Diana's fingers briefly flexed on his arm and shoulder, frustrated by the mysteries and intricacies of this man. Of all the men she'd met in Man's World, the one who intrigued her most was the one who was the hardest to reach.
Never let it be said that she wasn't up to a challenge.
They turned with consummate grace, and Diana thanked all the gods in the pantheon that the paparazzi had been forbidden to enter this ball - or, at least, not allowed in with their cameras. There would be no escaping the gossip, but, as the saying went, a picture was worth a thousand words, and the fewer words about this dance, the better.
"If you wished to keep all this low-key," she noted, indicating the room around them and referring to their conversation this morning, "Perhaps you should have picked a less public place to repay the debt?"
"Why, Princess," he smirked, "Are you flirting with me?"
Her question had been directed at Batman, however the answer had definitely come from Bruce Wayne.
This whole 'secret identity' thing was fast becoming annoying.
Diana lifted her chin and looked him in the eye. "I try not to make a habit of flirting with rich kids with issues, Mr.

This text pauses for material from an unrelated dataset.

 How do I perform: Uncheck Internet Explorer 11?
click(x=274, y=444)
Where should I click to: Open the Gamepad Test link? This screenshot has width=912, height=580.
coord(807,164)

Wayne," she said at her most icily polite.
"Ouch," he murmured, and his wince wasn't all show. "You strike low blows, Princess."
"I've found it can be an effective way of getting the point across," she replied, smoothly.
The dark eyes gleamed, but there was a troubled expression in them, "Well, there are days when it seems I'm very bad at getting the point across, so maybe I should take a lesson from you?"
In other words, You weren't listening when I said why we were a bad idea.
Diana smiled. "Mr. Wayne, sometimes it's not so much a question of getting the point across, as realising that there is no point." You were bringing up reasons that don't apply to us.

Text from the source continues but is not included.